[Directions] Find and copy the lines in the records beneath this task that contain the word "agent".

[Records provided Boundary: Start]

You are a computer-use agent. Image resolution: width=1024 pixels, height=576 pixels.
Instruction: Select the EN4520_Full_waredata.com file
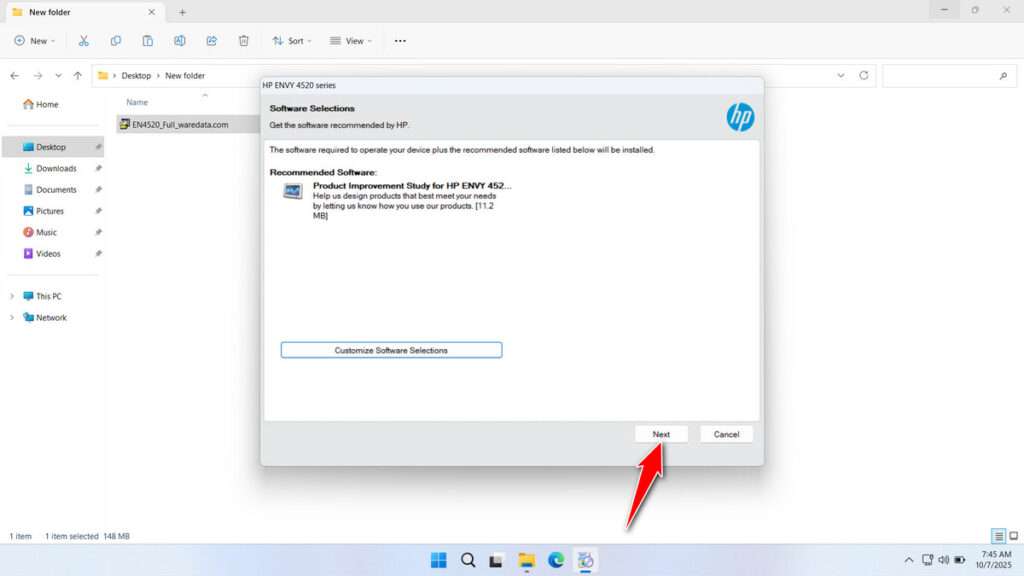click(x=180, y=124)
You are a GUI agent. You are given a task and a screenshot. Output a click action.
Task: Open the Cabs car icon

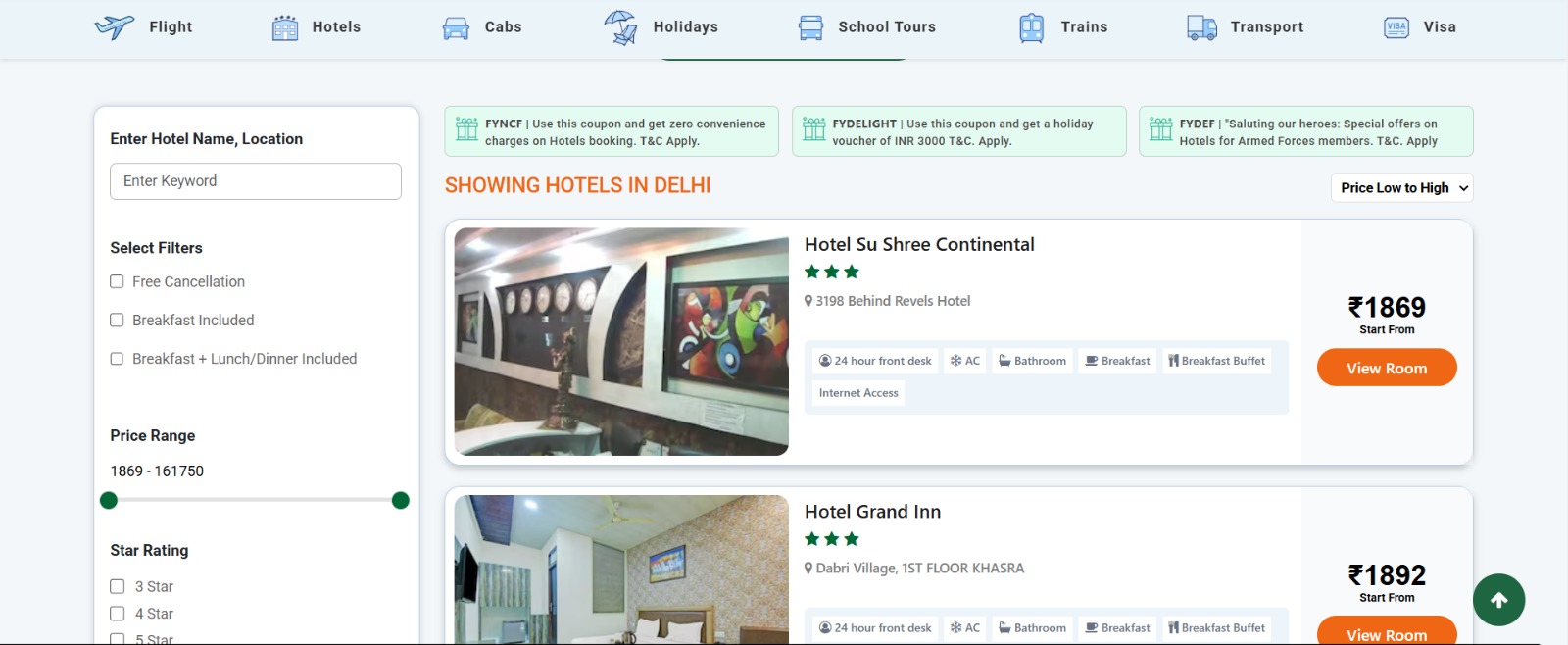pos(456,28)
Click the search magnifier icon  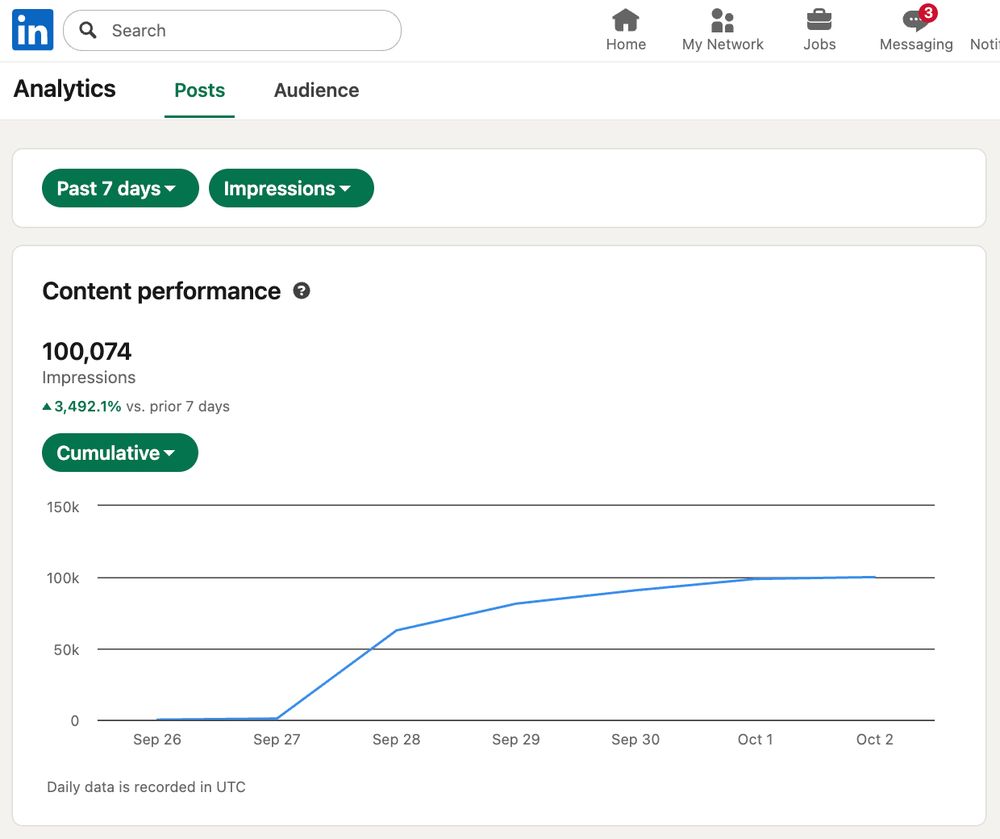tap(88, 31)
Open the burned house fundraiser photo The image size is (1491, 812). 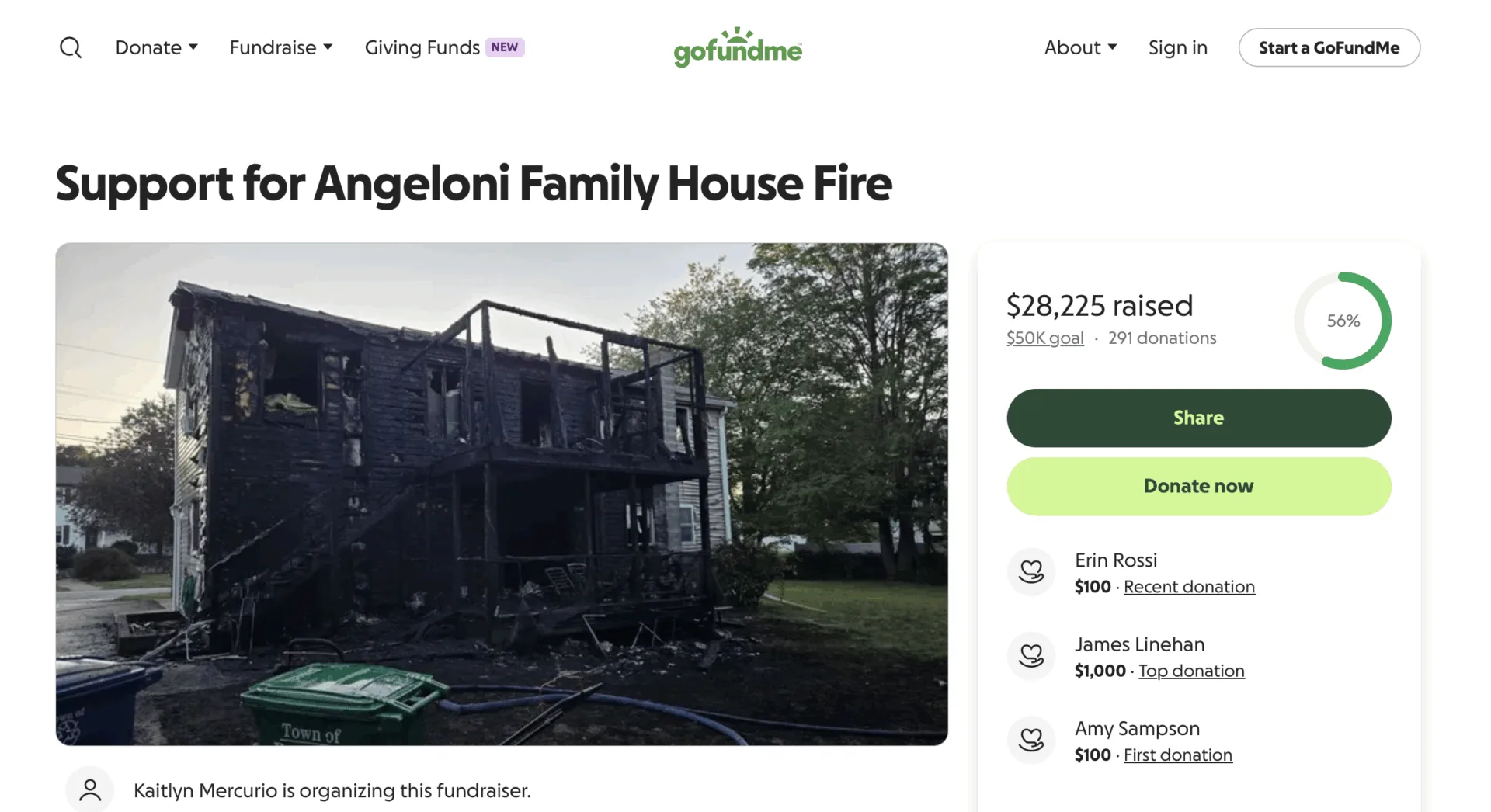click(x=502, y=494)
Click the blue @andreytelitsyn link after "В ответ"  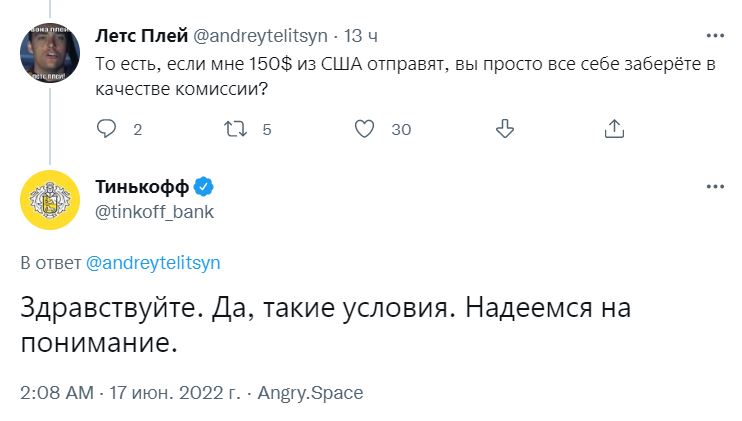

[Records provided Boundary: End]

[Response box]
You are a computer-use agent. Image resolution: width=1024 pixels, height=576 pixels.
You are a GUI agent. You are given a task and a screenshot. Output a click action.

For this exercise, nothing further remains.